L’accompagnement financier gouvernemental : principal catalyseur pour impulser des travaux énergétiques
L’enquête menée pour le compte de Daikin démontre que les Français ont une plutôt bonne connaissance des différents dispositifs d’aides financières existants : 83 % des personnes sondées connaissent au moins une des aides présentées, notamment MaPrimeRenov’ (61 %).

19 % d’entre eux reconnaissent en avoir déjà bénéficié dans le cadre de travaux d’amélioration énergétique de leur logement.
Les aides financières restent, logiquement, en tête des leviers des Français dans le lancement de travaux énergétiques, pour 84 % d’entre ceux intéressés par au moins un levier. Le prêt à taux zéro arrive en seconde position des réponses les plus données (55 %). (base = 69 % : sont sensibles à au moins un levier incitatif ).
Il faut également noter l’importance des garanties proposées pour convaincre les Français d’engager des travaux énergétiques : 50 % attendent des garanties quant aux économies réalisées et 42 % souhaitent bénéficier de garanties longue durée sur les équipements installés et sur la pose.

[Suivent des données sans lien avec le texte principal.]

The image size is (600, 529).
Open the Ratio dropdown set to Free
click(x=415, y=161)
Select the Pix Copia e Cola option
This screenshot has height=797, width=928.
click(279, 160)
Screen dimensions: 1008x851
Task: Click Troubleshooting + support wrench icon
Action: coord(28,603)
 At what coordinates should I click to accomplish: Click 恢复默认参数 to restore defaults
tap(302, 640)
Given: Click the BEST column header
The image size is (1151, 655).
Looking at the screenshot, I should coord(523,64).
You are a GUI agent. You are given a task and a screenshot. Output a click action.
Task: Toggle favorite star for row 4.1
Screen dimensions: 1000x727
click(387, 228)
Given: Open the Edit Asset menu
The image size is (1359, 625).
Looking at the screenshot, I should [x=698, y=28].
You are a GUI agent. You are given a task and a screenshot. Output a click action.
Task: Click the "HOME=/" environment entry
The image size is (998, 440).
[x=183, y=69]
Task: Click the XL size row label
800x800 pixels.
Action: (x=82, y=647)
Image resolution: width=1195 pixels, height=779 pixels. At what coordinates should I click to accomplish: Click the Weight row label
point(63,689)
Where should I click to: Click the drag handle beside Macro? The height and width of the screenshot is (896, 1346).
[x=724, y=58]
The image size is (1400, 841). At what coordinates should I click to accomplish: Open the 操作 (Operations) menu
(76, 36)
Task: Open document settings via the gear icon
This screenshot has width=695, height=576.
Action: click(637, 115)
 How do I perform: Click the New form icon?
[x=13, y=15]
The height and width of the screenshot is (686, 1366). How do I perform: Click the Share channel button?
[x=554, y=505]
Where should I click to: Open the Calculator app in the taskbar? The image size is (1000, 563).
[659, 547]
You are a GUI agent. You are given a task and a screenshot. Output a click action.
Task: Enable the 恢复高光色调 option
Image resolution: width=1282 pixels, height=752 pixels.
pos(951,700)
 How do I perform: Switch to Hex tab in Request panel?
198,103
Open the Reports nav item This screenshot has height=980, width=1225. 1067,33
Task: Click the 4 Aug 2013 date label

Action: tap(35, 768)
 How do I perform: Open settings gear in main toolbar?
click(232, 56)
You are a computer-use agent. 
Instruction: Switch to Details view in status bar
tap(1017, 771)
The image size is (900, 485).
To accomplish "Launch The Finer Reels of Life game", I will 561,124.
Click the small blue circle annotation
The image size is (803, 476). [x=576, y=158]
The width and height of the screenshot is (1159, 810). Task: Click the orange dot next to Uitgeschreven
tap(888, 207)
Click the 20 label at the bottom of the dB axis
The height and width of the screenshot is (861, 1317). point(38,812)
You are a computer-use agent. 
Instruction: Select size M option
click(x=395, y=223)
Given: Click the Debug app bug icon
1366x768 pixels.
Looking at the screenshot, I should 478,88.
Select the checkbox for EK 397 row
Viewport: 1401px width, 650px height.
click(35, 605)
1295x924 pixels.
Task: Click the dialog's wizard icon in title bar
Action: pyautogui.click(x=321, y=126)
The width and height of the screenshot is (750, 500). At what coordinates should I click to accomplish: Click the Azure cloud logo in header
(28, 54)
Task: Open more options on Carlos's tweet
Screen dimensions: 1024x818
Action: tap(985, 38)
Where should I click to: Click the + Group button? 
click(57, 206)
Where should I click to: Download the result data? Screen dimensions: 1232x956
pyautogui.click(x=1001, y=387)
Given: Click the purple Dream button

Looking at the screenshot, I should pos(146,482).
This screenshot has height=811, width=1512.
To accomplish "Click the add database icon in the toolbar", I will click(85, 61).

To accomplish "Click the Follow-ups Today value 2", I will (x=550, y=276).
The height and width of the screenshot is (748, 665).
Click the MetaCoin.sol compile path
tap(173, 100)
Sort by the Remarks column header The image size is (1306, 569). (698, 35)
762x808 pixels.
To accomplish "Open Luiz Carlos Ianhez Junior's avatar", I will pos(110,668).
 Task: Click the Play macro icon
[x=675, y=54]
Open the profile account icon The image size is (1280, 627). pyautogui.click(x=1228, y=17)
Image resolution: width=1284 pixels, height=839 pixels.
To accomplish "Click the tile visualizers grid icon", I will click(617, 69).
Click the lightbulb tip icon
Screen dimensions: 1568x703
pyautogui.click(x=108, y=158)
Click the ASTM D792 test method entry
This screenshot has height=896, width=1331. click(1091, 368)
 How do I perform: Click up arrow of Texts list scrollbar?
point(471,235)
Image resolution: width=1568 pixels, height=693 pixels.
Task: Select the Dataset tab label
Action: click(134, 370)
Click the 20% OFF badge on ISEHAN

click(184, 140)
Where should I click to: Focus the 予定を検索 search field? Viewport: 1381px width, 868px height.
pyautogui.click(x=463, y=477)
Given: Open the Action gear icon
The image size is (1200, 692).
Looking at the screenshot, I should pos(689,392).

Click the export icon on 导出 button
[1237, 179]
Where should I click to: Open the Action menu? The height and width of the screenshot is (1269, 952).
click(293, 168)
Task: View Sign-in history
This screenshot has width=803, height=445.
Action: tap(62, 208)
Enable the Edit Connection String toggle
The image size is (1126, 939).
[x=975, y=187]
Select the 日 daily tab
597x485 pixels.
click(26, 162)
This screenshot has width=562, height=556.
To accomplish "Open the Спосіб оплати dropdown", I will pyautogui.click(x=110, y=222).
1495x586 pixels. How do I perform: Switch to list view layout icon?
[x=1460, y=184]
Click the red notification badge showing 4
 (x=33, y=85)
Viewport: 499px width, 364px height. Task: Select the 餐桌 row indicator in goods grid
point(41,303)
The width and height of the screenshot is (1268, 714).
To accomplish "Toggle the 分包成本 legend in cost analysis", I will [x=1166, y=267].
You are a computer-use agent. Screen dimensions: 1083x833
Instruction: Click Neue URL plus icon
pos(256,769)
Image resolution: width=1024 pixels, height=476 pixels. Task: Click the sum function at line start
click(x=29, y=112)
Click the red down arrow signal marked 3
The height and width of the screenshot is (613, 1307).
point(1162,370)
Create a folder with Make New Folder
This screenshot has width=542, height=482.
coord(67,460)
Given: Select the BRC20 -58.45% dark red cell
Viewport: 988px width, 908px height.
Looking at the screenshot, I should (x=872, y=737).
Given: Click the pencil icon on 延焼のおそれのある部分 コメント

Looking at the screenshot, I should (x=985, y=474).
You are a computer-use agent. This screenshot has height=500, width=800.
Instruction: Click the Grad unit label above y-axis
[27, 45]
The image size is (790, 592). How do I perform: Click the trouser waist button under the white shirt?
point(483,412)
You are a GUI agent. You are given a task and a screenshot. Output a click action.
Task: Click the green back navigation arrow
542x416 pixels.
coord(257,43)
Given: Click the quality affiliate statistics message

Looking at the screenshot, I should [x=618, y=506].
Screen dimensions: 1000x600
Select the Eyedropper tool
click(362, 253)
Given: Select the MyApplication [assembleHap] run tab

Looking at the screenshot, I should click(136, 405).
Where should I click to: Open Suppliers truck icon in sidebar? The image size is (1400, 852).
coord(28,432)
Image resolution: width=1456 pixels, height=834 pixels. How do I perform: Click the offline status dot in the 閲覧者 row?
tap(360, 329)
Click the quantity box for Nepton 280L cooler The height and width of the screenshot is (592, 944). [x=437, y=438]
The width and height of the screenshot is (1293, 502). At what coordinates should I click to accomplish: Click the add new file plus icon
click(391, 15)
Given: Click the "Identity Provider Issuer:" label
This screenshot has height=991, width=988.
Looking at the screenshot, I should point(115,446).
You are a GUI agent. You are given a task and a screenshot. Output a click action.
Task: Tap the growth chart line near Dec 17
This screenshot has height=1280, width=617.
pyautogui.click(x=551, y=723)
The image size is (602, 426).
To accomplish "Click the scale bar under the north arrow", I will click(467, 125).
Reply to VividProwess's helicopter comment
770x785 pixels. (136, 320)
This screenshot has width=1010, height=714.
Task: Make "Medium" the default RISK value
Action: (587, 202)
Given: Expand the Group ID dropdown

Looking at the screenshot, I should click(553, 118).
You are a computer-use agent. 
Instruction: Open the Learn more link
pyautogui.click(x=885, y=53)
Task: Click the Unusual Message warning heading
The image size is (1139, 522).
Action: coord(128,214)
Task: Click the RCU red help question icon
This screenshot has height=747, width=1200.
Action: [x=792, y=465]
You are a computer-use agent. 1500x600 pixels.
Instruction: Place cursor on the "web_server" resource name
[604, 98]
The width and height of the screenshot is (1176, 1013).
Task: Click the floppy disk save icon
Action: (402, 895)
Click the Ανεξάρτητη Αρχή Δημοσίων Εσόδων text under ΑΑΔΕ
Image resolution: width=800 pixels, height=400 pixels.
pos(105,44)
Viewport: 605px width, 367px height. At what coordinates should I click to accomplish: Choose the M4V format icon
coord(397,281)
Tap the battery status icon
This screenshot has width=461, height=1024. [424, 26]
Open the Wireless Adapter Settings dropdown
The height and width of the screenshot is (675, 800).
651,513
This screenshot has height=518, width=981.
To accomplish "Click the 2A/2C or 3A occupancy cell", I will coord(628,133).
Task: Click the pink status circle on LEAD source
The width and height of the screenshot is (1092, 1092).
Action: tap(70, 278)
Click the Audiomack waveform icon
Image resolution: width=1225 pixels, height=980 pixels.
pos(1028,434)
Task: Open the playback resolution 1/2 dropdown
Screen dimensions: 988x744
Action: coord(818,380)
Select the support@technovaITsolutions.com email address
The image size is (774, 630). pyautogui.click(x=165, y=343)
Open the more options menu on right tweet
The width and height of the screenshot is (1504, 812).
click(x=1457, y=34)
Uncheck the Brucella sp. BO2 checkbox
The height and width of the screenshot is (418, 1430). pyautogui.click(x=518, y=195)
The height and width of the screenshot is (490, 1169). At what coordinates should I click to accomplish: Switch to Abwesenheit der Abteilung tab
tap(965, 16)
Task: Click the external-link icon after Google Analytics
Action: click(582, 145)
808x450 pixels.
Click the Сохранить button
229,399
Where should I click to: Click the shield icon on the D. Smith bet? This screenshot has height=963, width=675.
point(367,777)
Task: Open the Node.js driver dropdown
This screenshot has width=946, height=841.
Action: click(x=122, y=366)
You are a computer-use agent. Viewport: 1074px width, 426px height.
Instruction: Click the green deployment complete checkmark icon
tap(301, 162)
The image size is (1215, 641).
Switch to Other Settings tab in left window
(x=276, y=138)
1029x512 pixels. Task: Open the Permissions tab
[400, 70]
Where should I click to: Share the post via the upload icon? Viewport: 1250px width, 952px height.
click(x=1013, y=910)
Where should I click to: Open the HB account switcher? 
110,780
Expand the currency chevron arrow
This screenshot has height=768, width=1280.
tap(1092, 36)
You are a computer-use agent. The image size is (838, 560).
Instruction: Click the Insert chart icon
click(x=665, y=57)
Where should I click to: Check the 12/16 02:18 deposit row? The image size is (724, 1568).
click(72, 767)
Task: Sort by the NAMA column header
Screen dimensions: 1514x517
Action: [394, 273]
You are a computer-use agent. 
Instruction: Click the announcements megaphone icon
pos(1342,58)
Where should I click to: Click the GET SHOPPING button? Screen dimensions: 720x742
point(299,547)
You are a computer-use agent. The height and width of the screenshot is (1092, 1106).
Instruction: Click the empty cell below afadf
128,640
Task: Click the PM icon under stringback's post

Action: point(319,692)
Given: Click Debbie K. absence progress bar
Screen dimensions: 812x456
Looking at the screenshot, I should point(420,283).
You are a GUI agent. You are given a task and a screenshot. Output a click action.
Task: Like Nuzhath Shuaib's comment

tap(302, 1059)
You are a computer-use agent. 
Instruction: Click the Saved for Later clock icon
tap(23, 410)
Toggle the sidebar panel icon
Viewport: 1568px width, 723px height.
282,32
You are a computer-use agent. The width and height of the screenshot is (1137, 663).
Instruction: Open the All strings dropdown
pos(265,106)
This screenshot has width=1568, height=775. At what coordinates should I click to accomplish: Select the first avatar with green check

En parallèle, le coût initial trop élevé des travaux contraint 72 % des personnes interrogées à abandonner le projet de travaux énergétiques sur les 82 % ayant identifié qu’au moins un critère peut freiner ce type de travaux. La complexité administrative (42 %) et le doute sur les économies réalisées (41 %) suivent ensuite.


« Daikin s’est fixé pour mission de proposer à ses clients particuliers des solutions de chauffage performantes et durables, garantes d’économies énergétiques significatives, de confort thermique optimisé et de réduction de l’empreinte carbone du bâti.
Daikin a fait de la proximité de ses activités une de ses priorités, en construisant un vaste centre R & D en Belgique, chargé de la conception des futures technologies de pompes à chaleur pour toute l’Europe. Ses pompes à chaleur résidentielles, tertiaires et industrielles sont fabriquées dans différentes usines implantées sur le sol européen : Allemagne, Belgique, Italie, Espagne, Pologne et République Tchèque.
Pour s’engager sereinement dans un projet de rénovation énergétique, Daikin conseille aux particuliers de procéder à une étude énergétique de leur logement pour identifier les actions prioritaires à mener, et de demander au moins trois devis à des installateurs bénéficiant de la labellisation RGE. », explique François DEROCHE, Directeur Marketing, RSE et Affaires Publiques de Daikin France
A PROPOS DE DAIKIN FRANCE
Spécialisé dans la fabrication de solutions hautes performances de chauffage, de rafraîchissement, de ventilation et de réfrigération fonctionnant aux énergies renouvelables, le groupe Daikin intervient sur les marchés du résidentiel, du tertiaire et de l’industrie.
La filiale française, Daikin Airconditioning France, fondée en 1993 et basée à Nanterre (92), est leader depuis 2000 sur le marché des solutions de génie climatique en France. Elle couvre l’ensemble du territoire grâce à un réseau structuré :
- 13 agences commerciales et 4 antennes,
- 7 centres de formation
- 8 plateformes techniques,
- 1 service après vente pour les professionnels,
- 3 plateformes logistiques Bordeaux, Lille & Lyon.
- 1 service clients dédié aux particuliers.
Daikin France commercialise majoritairement des produits fabriqués au sein de ses usines européennes. L’intégralité des gammes de pompes à chaleur air/eau Daikin sont fabriquées en Europe.